CALCRIM No. 1111, as given to the jury, includes the following: It is not required that [defendant] intend to break the law, hurt someone else, or gain any advantage. [] Actually arousing, appealing to, or gratifying the lust, passions, or sexual desires of the perpetrator or the child is not required. [] . . . [] It is not a defense that the child may have consented to the act.



Defendant objects to the foregoing because [i]nstruction on specific items the prosecution is not obligated to prove is argumentative and duplicative. (People v. Gordon (1990) 50 Cal.3d 1223, 1276, overruled on another ground in People v. Edwards (1991) 54 Cal.3d 787, 833-835; People v. Bolden (2002) 29 Cal.4th 515, 558.) Defendant claims evidence of the considerations listed in CALCRIM No. 1111 could operate to negate criminal intent or means. Therefore, CALCRIM No.1111 deprived him of due process. (California v. Trombetta (1984) 467 U.S. 479, 485.)



In our view, CALCRIM No. 1111, in its entirety, simply instructed the jury on the applicable law. Consent is not a defense to sexual crimes against children. ( 288, subd. (b)(1); People v. Cardenas (1994) 21 Cal.App.4th 927, 937, fn. 7; People v. Dontanville (1970) 10 Cal.App.3d 783, 796.) Nor is actual arousal of defendants lust, passion, or desire an element of these offenses. (People v. Bronson (1924) 69 Cal.App. 83, 86; People v. McCurdy (1923) 60 Cal.App. 499, 502-503.) It did not matter for the purpose of conviction whether defendant could obtain sexual satisfaction from an 18-month-old child. The subject instruction was not constitutionally objectionable.



e. Sufficiency of Evidence



Defendant was convicted of three counts, one count concerning Jane I and two counts concerning Jane II. The evidence supported at least one count against Jane I, the younger girl. Defendant argues Jane IIs testimony involved an incident which apparently occurred on a date before Jane I was left alone with the grandparents. But Jane II could have described defendants conduct on some occasion before the day the mother observed physical evidence of Jane I having been molested. The evidence certainly supported two or more counts against Jane II, the older girl.

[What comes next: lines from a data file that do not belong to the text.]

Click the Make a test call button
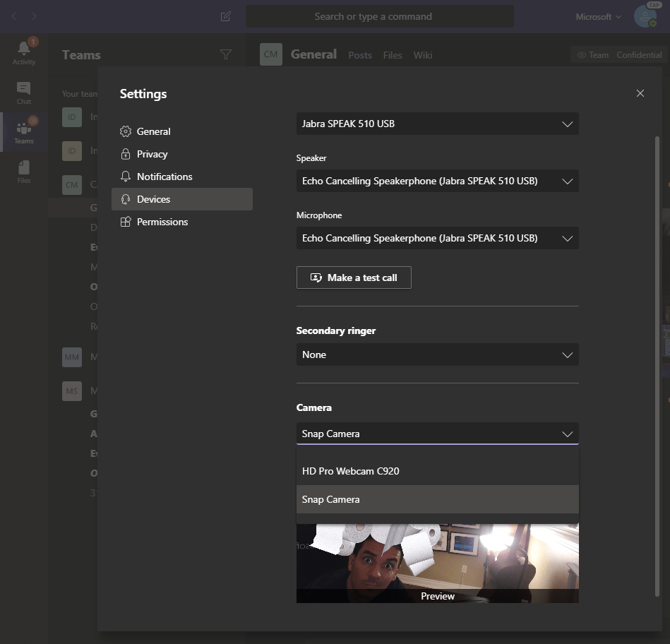 coord(354,278)
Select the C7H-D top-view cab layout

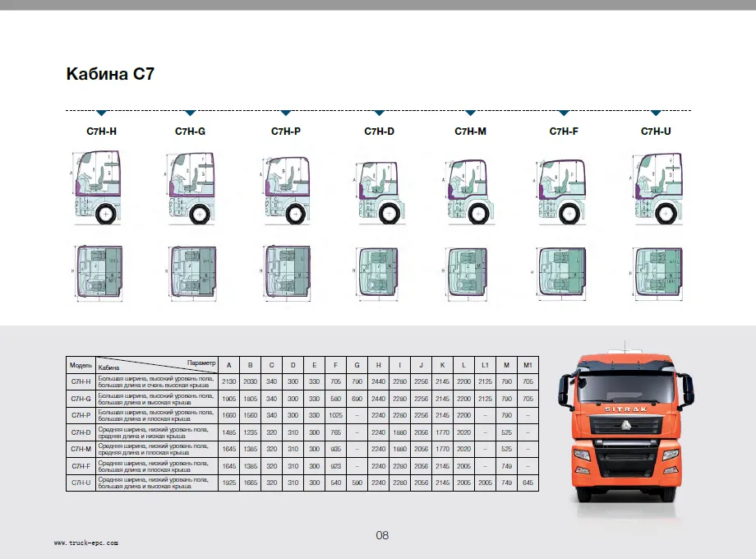coord(379,271)
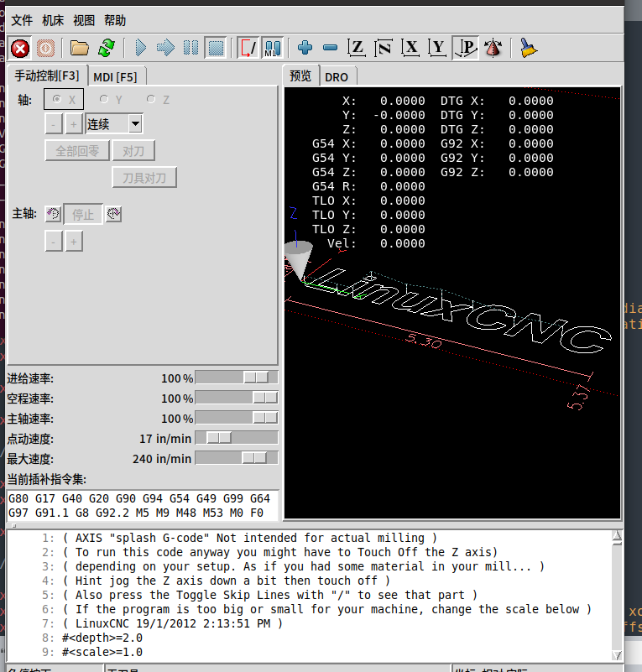This screenshot has width=642, height=672.
Task: Switch to the MDI [F5] tab
Action: tap(115, 76)
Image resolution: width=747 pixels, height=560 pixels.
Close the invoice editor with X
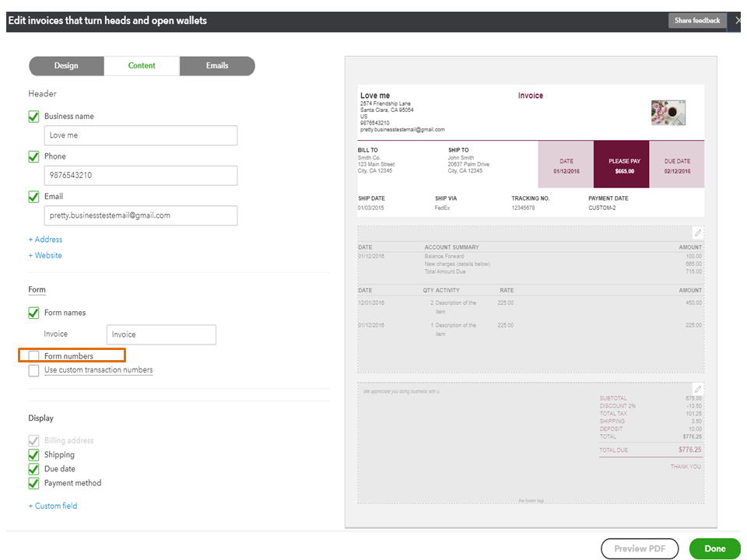(738, 20)
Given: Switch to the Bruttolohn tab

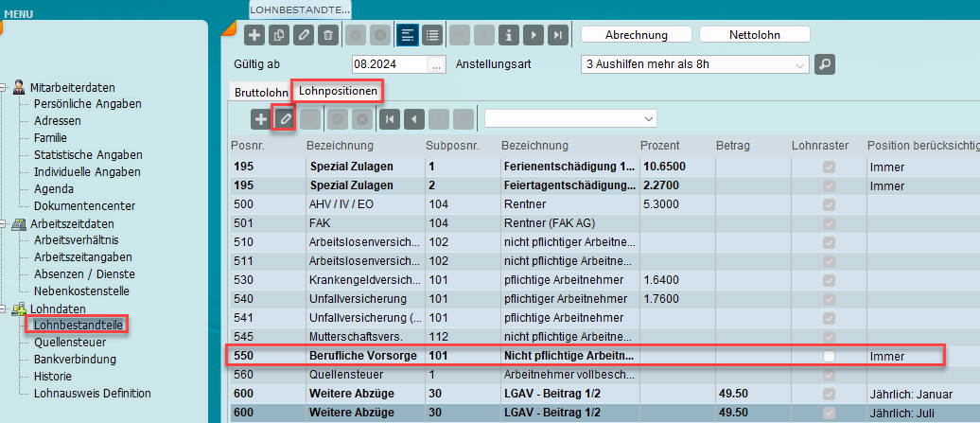Looking at the screenshot, I should [x=260, y=93].
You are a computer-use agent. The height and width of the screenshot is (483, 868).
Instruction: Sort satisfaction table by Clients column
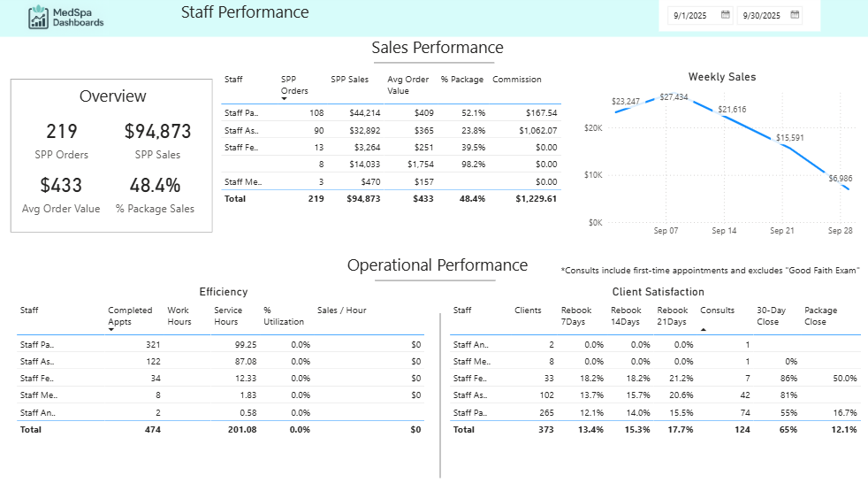click(x=529, y=311)
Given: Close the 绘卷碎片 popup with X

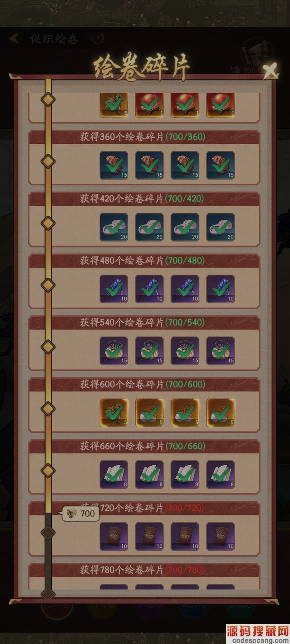Looking at the screenshot, I should [x=271, y=71].
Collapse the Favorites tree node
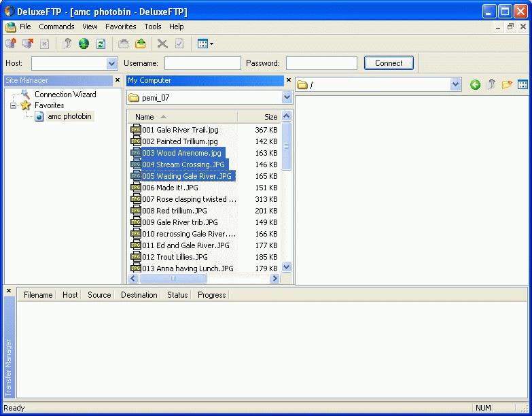This screenshot has width=532, height=416. tap(13, 105)
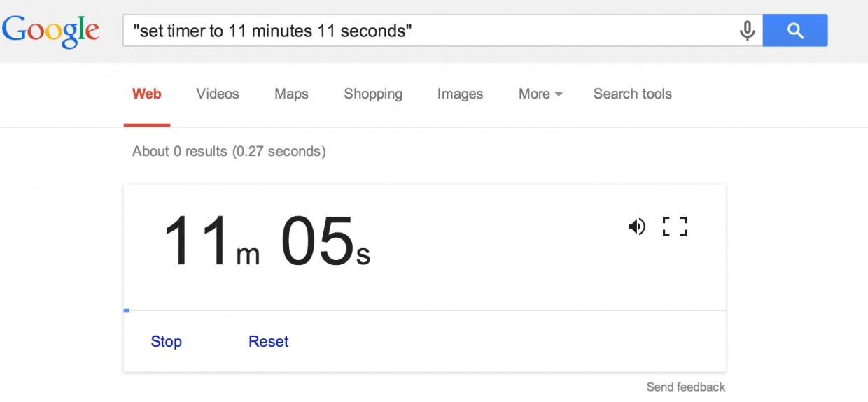Open the Search tools options
This screenshot has height=402, width=868.
click(632, 94)
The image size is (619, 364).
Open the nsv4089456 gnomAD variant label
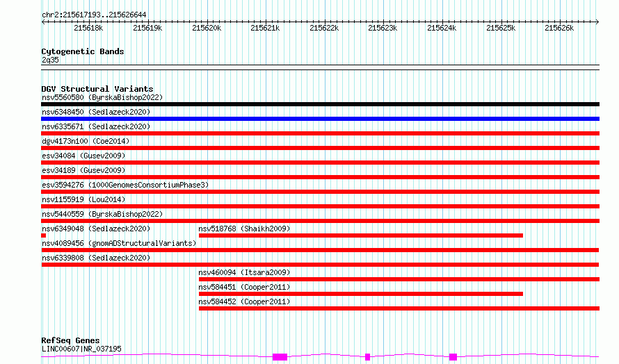click(119, 243)
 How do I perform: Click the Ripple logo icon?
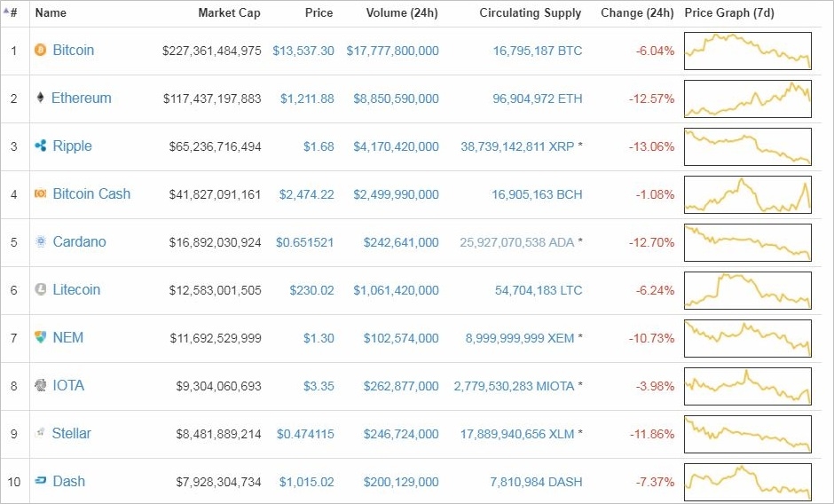pos(40,146)
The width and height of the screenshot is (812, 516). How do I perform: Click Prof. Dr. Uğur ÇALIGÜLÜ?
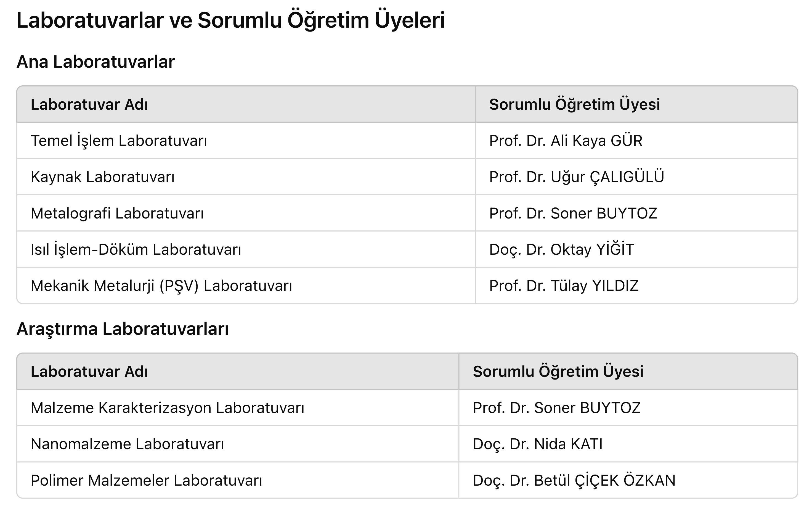coord(577,177)
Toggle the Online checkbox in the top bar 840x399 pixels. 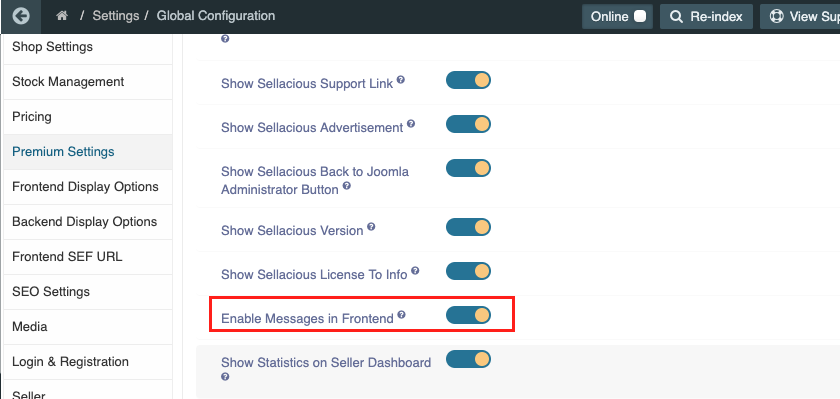pyautogui.click(x=640, y=16)
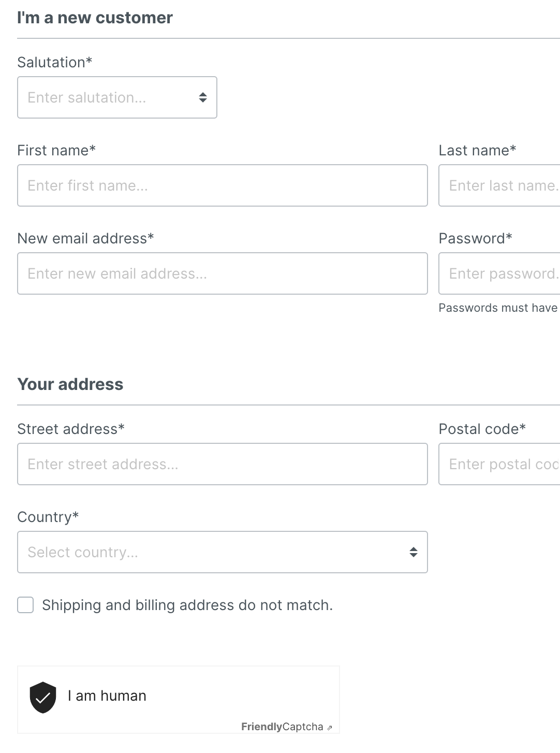
Task: Click the Country selector arrows icon
Action: [413, 552]
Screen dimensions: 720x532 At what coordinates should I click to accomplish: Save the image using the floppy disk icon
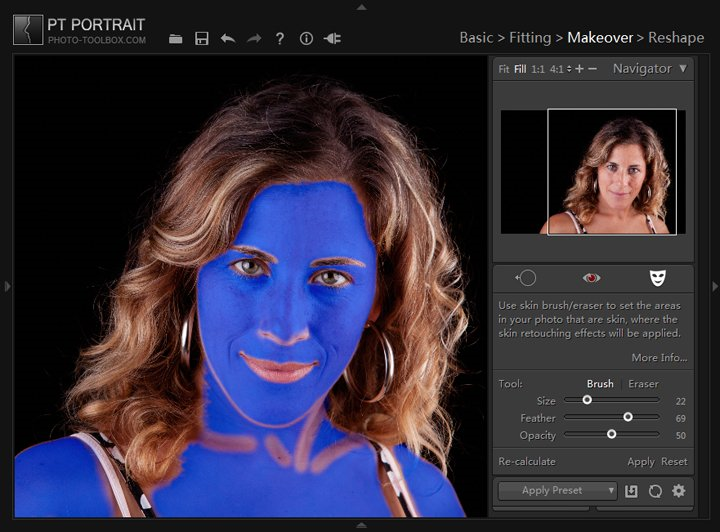pos(202,39)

Some confusion was generated in the pleadings and by the court regarding exactly which counts applied to which child. But, as counts 1, 2, and 3 are identical, it does not matter whatsoever which of counts 1, 2, or 3 involved Jane I and which of the remaining two counts involved Jane II. No other outcome was likely or possible.



4. Disposition



We affirm the judgment.



NOT TO BE PUBLISHED IN OFFICIAL REPORTS



s/Gaut



J.



We concur:



s/Richli



Acting P. J.



s/King



J.



Publication Courtesy of San Diego County Legal Resource Directory.



Analysis and review provided by El Cajon Property line Lawyers.







[1] All statutory references are to the Penal Code unless stated otherwise.



[2] Riverside Child Assessment Team.



[3] In this testimony and elsewhere, it is not clear that Jane II, or others, distinguished between the vagina, an internal organ, and external genitalia like the labia and vulva.





Description A jury convicted defendant of three counts of aggravated child molestation involving multiple victims. ( 288, subd. (b)(1) and 667.61, subd.(e)(5).) The court sentenced defendant to three consecutive terms of 15 years to life.
On appeal, defendant charges the trial court committed multiple errors by using various standard jury instructions. Defendant further challenges the sufficiency of the evidence on count 2. Court reject defendants contentions and affirm the judgment.